Monday, June 21, 2010

Brain damage and comprehension of comics

Bihrle, Amy M., Hiram H. Brownell, John A. Powelson, and Howard Gardner. 1986. Comprehension of humorous and nonhumorous materials by left and right brain-damaged patients. Brain and Cognition 5:399-411.

This study compared the narrative comprehension of people with damage to either the right or left hemispheres (RH vs. LH) of their brains (often from strokes or physical damage, like concussions).

They used a "completion task" where they were shown three panels from a comic strip, and were asked to provide either a humorous ending or a non-humorous ending with a choice of panels. The humorous ending was the original strip's final panel. The non-humorous ending was manipulated to have one of four varying degrees of coherency related with the strip:

1) ordinary endings with non-funny events that still made sense
2) endings associated to the strip but non-sequitur, such as featuring water if the strip had water in it
3) totally non-sequiturs that had no relation to the strip and weren't funny
4) humorous endings but that were non-sequitur given the context of the strip

Overall, they found that people with right hemisphere damage made far more errors than Left hemisphere patients. Left hemisphere damaged patients did far better, and several actually hit the ceiling of good performance.

In errors for the task that asked them to provide humorous endings, Right hemisphere patients generally erred by choosing endings that were surprising but not coherent, while left hemisphere patients chose unsurprising but coherent endings. Right hemisphere damaged patients were most drawn to non-sequitur endings of various types, and not to the ordinary ones. Left hemispheric damaged patients showed the opposite results.

However, when asked to provide a non-humorous ending, both types of patients generally chose endings meaningfully associated to the strip but still non-sequitur.

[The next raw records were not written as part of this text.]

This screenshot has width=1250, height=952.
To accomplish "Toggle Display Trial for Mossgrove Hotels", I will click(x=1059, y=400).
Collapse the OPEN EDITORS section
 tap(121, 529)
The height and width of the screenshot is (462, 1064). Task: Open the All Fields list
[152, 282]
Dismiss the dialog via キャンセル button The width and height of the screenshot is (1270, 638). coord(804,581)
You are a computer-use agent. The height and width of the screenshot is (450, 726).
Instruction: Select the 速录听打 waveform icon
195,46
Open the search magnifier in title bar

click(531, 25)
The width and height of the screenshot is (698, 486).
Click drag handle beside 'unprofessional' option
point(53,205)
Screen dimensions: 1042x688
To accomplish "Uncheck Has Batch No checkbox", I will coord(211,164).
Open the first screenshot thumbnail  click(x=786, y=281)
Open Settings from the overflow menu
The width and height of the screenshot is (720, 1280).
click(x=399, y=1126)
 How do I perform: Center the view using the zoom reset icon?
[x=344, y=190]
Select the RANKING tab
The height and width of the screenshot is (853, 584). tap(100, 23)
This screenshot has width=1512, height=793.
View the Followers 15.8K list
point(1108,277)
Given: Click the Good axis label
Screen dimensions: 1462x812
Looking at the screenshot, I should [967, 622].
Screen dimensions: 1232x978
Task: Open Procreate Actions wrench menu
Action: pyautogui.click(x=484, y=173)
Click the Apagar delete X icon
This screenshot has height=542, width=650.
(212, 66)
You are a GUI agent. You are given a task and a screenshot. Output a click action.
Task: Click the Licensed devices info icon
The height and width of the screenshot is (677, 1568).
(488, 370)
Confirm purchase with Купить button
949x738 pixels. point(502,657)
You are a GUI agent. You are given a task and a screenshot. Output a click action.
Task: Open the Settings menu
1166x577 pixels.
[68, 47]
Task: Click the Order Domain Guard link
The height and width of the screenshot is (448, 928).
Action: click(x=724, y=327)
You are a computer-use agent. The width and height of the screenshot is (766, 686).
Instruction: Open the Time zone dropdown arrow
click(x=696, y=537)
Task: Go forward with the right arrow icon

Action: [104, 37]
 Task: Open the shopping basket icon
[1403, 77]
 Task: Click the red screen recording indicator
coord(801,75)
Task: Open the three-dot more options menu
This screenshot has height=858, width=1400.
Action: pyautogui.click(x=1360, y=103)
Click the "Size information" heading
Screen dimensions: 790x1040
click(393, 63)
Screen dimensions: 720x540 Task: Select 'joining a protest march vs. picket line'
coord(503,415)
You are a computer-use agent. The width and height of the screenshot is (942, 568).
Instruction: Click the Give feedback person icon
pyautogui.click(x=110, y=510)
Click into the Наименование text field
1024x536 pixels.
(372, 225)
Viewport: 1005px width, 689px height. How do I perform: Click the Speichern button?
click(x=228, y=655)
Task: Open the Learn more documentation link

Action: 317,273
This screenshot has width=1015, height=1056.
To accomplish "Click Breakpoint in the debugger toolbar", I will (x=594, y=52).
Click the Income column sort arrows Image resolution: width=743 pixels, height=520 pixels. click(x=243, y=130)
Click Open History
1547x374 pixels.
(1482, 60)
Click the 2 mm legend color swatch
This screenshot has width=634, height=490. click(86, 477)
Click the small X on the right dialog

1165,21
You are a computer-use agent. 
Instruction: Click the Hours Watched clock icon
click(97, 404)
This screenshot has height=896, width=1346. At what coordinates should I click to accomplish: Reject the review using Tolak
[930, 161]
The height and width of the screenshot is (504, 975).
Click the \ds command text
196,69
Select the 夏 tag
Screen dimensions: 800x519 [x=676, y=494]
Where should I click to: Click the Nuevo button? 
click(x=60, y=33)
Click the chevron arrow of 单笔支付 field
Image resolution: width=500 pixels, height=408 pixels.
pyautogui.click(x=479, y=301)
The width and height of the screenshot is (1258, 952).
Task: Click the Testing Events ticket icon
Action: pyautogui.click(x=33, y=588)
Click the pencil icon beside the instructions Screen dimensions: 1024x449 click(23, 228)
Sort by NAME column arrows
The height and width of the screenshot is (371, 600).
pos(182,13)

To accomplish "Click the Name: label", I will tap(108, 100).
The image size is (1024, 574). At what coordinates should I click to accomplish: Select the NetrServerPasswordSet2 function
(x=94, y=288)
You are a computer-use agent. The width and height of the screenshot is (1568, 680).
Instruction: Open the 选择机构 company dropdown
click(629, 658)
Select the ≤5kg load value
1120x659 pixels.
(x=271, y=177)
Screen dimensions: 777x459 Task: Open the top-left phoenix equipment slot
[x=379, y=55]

These results are consistent with the poor understanding of verbal narrative and jokes by right hemisphere damaged patients. Overall, they do seem to be sensitive to the formal properties of jokes (such as that an ending should be surprising), but they seem unable to establish coherency between panels.

Monday, June 07, 2010

2D Drawing: comprehending and producing

Scott points to this interesting article about the cognition motivating line-drawings. It makes the claim that people with lazy eyes may have a better ability to draw 2D figures because they have trouble with depth perception to begin with.

Mostly I find this prospect intriguing, though I do somewhat question the assumptions motivating this idea, revealed in this quote:
"Although we experience the world as three-dimensional (thanks to the separation of our two eyes, which produce two different vantage point, and the visual cortex, which reassembles the images into a cohesive landscape), recreating that world in art and film has been challenging."

The implication here is that the capacity to draw is "re-presenting" the perceptual (i.e. 3D) world in 2D form. Rather, I believe the function of drawing is simply to express our concepts in the visual-graphic domain — a modality that is most suited to iconic representations (i.e. "iconic" in the Peircean sense that means "meaning through resemblance"). It's not that we're trying to recreate what we see, but that we're trying to express what's in our heads graphically.

To this end, I think it is important to address a rather large part of the story: the ability to draw in the first place.

More than just the reconversion of seeing into drawings, it's important to consider how we are able to produce line-drawings. One would assume that these capacities would be related — that our perceptual system is adapted to view line-drawings just as much as our minds are built to produce them (I make no claim on which would have evolved first).

I have trouble pinpointing a reason that having impaired depth perception would hinder or advance the ability to draw in circumstances where you're not doing "life drawing." Drawing "from memory" isn't necessarily the pulling up of mental images in place of not having an actual thing to look at. Evidence seems to indicate that drawing pulls from pre-established graphic patterns stored in our minds that are deployed in different ways. When we draw from perception, we route our vision through the schematic information we use to draw. This is why people's life drawing reflects their own "style" — they are those mental patterns. In some ways, learning to draw proficiently with "realistic accuracy" may be the suppression of these schemas.

Further, while the article mentions that monkeys can perceptually recognize what objects are in line-drawings, they cannot produce them. However, babies take minimal amount of time before they start producing them, and without any sort of explicit teaching.

This is a dissociation that seems relevant: if what separates human babies and monkeys is the capacity to produce line -drawings but not to perceive them, it seems like a particularly important part of the story to address in terms of cognition and evolution.

--------------------------

One additional note: anecdotal evidence about pictures of artists with lazy eyes seems like suspect evidence to ground a theory on (and somewhat of population bias). It also mentions Babe Ruth having a lazy eye... does that mean depth perception is a drawback to hitting baseballs? I'd think that'd be very important there!